In 2010 Facing History launched the Digital Media Innovation Network (DMIN), establishing a cohort of staff and educators from Facing History’s nine North American offices and partner projects overseas who together explore and pilot digital resources as tools in teaching and learning.
Since its inception we have brought the teachings and lessons of the online environment into the classroom, allowing students to expand their global community. We have learned about and experienced how digital technology can provide students the ability to create media projects that showcase their learning, and then share that learning with a wider audience. We have explored how educators can bring new media into their classroom in a meaningful way.
This blog of “mindful, creative, innovative teachers, students and technology” is the ideal platform to share the many Facing History and Ourselves: Digital Media Innovation Network stories with a larger community of educators.
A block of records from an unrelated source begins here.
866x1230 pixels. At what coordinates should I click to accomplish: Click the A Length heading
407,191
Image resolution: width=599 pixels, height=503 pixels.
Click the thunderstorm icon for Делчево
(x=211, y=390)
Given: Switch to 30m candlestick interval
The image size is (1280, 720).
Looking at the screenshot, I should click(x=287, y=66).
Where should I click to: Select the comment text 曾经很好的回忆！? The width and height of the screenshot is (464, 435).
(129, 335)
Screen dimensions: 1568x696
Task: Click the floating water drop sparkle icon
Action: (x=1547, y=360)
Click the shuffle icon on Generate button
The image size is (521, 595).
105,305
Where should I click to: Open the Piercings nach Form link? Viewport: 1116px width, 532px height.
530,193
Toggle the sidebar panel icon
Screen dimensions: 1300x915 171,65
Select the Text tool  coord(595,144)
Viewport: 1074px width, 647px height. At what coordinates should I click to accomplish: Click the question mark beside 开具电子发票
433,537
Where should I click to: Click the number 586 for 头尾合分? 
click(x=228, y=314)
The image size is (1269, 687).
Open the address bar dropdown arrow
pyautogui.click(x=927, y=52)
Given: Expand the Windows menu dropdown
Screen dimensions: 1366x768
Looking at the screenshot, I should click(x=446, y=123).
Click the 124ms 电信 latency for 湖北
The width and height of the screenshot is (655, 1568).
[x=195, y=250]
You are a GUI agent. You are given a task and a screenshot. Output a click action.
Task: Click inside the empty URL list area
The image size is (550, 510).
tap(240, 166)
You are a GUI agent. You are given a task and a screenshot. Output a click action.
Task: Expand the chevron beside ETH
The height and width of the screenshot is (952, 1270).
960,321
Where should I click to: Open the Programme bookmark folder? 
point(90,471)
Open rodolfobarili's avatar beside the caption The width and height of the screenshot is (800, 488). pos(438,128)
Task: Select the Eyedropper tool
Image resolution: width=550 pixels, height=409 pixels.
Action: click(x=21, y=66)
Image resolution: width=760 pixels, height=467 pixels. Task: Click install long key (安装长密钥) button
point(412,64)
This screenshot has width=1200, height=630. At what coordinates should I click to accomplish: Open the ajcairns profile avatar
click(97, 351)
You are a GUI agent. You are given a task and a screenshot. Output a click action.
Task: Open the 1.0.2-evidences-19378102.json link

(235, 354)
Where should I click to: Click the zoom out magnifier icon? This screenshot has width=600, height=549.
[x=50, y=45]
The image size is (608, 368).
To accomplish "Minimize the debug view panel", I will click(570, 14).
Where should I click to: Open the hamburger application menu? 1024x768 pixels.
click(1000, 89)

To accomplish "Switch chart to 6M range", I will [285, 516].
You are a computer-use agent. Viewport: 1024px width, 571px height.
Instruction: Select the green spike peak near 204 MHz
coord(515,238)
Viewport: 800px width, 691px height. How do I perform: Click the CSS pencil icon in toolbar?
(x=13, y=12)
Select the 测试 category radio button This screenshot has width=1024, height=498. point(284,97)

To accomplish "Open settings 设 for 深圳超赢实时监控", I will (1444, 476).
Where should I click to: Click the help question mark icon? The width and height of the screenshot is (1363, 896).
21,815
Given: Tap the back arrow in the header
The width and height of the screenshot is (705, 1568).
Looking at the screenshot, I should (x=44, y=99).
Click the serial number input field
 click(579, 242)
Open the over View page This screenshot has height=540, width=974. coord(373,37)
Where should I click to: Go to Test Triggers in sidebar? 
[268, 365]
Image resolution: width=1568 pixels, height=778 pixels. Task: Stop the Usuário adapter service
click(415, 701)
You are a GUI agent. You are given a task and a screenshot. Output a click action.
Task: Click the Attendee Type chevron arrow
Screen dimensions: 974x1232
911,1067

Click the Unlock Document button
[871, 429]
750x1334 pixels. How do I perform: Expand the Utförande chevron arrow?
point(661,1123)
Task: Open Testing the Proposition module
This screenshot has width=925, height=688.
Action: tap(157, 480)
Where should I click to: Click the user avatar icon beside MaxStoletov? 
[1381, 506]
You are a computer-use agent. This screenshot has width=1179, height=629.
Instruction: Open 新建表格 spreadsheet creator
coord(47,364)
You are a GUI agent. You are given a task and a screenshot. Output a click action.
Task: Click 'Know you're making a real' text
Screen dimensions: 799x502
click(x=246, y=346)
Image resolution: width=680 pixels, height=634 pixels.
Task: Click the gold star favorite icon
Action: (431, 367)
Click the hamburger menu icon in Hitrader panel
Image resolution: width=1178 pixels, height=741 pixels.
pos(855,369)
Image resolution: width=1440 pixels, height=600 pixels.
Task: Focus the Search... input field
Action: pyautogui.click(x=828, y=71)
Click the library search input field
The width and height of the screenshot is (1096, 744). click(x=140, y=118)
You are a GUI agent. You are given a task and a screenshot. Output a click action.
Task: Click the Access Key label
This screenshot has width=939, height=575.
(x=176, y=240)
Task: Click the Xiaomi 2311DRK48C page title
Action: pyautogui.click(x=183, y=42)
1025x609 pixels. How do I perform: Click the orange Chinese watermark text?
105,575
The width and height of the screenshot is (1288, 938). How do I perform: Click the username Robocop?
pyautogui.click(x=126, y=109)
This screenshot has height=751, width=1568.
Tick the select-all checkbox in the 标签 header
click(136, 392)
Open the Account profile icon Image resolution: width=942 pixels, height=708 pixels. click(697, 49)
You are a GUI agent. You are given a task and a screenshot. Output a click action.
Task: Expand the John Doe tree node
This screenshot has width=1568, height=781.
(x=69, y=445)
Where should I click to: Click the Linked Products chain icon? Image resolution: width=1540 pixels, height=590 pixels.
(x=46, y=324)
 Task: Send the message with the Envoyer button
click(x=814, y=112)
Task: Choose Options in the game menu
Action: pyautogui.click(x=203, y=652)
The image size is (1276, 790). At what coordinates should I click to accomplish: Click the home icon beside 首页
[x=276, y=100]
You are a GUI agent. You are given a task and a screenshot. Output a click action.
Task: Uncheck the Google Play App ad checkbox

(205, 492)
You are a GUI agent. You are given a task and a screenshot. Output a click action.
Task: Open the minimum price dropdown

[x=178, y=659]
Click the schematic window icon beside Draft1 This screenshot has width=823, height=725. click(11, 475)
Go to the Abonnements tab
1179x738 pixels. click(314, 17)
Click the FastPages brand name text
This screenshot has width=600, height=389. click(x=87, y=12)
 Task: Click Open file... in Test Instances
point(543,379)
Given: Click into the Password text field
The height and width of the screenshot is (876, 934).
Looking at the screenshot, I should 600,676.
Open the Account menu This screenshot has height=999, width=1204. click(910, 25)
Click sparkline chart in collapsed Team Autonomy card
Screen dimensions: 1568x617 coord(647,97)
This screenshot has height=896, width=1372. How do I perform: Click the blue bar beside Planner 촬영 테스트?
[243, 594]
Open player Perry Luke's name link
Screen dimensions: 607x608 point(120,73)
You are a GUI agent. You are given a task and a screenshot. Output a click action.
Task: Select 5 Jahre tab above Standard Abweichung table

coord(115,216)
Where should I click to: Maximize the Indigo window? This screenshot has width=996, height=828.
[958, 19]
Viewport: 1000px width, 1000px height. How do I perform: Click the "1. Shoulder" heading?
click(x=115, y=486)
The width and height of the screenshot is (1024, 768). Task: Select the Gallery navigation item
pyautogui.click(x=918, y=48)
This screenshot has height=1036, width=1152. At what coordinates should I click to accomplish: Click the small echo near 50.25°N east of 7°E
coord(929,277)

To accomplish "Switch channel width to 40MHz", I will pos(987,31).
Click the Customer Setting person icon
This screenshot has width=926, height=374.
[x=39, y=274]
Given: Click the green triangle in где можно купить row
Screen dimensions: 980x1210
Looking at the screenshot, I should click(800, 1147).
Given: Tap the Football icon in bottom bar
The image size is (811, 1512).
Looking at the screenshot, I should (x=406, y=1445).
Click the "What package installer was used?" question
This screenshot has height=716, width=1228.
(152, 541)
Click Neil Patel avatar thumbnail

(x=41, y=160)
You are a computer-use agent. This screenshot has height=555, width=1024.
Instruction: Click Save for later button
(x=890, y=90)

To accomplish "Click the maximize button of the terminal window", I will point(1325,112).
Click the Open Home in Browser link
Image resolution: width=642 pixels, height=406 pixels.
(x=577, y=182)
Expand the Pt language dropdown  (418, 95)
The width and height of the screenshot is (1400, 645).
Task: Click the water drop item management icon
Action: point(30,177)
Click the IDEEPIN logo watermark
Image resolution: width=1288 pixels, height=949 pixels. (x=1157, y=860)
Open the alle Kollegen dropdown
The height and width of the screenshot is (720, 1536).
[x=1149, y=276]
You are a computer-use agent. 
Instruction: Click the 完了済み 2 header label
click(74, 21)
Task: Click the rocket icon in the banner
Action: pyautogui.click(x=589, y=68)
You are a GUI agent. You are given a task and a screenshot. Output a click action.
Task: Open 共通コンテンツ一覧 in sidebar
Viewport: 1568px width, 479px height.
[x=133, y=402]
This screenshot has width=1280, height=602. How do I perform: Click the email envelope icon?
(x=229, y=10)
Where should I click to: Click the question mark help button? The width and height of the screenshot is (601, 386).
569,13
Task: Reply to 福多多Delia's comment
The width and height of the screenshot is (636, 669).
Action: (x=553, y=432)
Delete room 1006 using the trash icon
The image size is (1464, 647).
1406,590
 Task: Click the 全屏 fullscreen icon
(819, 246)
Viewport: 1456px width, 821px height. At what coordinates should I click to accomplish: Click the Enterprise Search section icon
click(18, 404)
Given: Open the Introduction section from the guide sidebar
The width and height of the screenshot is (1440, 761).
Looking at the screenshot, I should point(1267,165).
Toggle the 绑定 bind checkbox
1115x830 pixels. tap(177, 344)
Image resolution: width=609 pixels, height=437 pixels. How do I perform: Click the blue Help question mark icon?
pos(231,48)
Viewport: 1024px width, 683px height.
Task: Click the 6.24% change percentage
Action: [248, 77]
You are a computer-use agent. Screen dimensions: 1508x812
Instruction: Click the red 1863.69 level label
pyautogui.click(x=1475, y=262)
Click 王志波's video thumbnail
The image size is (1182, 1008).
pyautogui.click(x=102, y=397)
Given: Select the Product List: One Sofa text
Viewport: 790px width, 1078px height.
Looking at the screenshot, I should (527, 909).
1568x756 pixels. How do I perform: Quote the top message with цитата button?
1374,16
Two New Pilot Projects in 2013
DMIN is now in its third year, and our expansion continues by adding new educators and piloting two student projects. This year our professional development is not face-to-face, but in an online webinar platform and supported by local program associates.
Facing History and Ourselves is partnering with the USC Shoah Foundation to explore how teachers can use a new online tool called IWitness to shape teaching and learning experiences for students in a Facing History course. IWitness is an online application that gives educators and students access to search, watch, and learn from more than 1,000 video testimonies of Holocaust survivors and other witnesses.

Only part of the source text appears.